Testa and Racca and a majority of parents felt the traditional grading (A, B and C) was the best fit. Administrators argue that the national trend is to get away from this black and white system though, and feel that restructuring education as a whole merits a change in grading.
“The thought of giving all kids a 3 just because it’s safe makes me cringe. You don’t want to encourage mediocrity but there’s more subjectivity across the board,” explained ELA Coordinator for the secondary schools Kathy Desrosiers.
She believes that education is shifting from traditional testing to interpretive learning and giving percentages can be more difficult and there is a need to accommodate levels of understanding and comprehension–things that can’t be graded with a number.
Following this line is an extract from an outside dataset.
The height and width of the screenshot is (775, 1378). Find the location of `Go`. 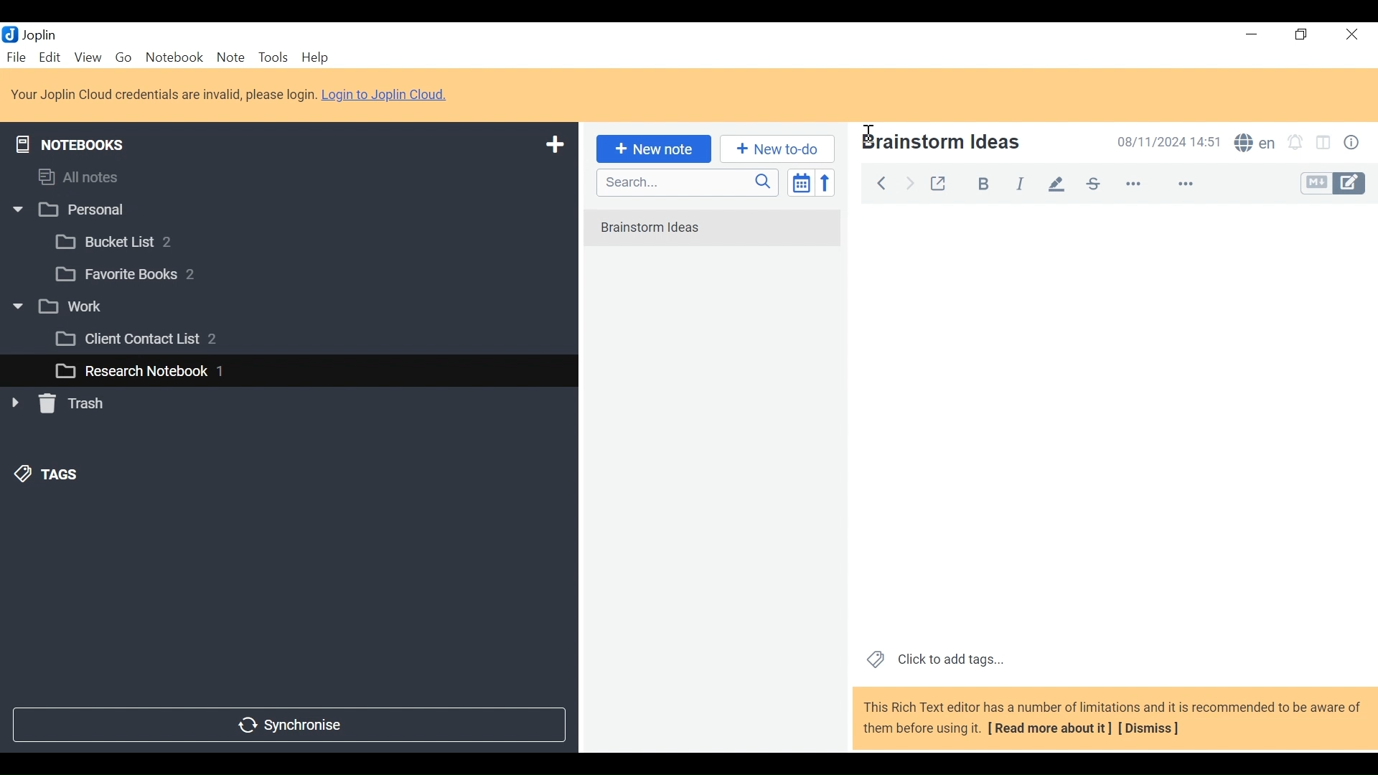

Go is located at coordinates (123, 56).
She also explained that using rubrics let teachers level the playing field for students. She said the cognitive demand needs to be equal across the board, and that while students with disabilities are handled according to their individualized education plans, they are essentially given the same tasks and are just able to modify the approach, such as being given more time, for example. She said the new report cards would be able to assess the depth of knowledge a student possesses rather than just their basic recall ability. “My dream report card is what the teachers are doing right now married to the proposed report card,” Testa said.
That’s exactly what the committee is on the track to do.
When Siesel asked for grading suggestions, one committee member brought up a system used by the Edmonton Catholic Schools in Canada. Their system, using A, B, C and N, lumps numeric percentages together and defines what levels of achievement are expected. While the group agreed that they felt the categories were too broad, they all wanted to use their proficiency definitions as a guide.
“The whole purpose of the grade level report card is to personalize it,” Siesel said, adding, “Teachers create rubrics all the time that are content-specific.” The idea of the rubric overall has many parents reeling though. They still fear that they are too broad and do not act as a motivator for students. At that point, Siesel presented a rubric she called the “Szymkowicz Model.” The model is named for math teacher Eileen Szymkowicz, who developed it. The model still uses a 1, 2, 3, 4 set-up, but each number has decimal versions, acting much like a minus or plus would with the old Carnegie units. By using decimals, the rubric covers the entire spectrum of grades rather than lumping students together in a 3, for example. Those rubric numbers then are converted into a numeral that goes into the teacher’s grade book and can be put on a report card as a Carnegie unit.
“This, to me, is a nice way to merge the two,” Siesel said.
Marrying the Edmonton model, a rubric can ultimately lead to the traditional grading parents have been calling for, with some tweaking. The committee seemed to feel it would be the best of both worlds.
“I think we’re on the right track,” Racca said.
Testa agreed, saying she thinks that using sub-indicators and proficiency language to personalize the report card, rubrics to define grading for teachers and then percentages and Carnegie units to explain the achievement to students and parents will work for all parties involved.
“As a parent, I am very grateful that the school department did indeed hear our concerns,” she said. “For me personally, today's report card meeting was the most promising yet.”
With the outline of the grading system out of the way, the committee must now nail down the details to implement the new system by next fall – which is what Siesel hopes to accomplish. The next teachers’ meeting will aim to define proficiency, which will be brought back to the committee for incorporation with the final product.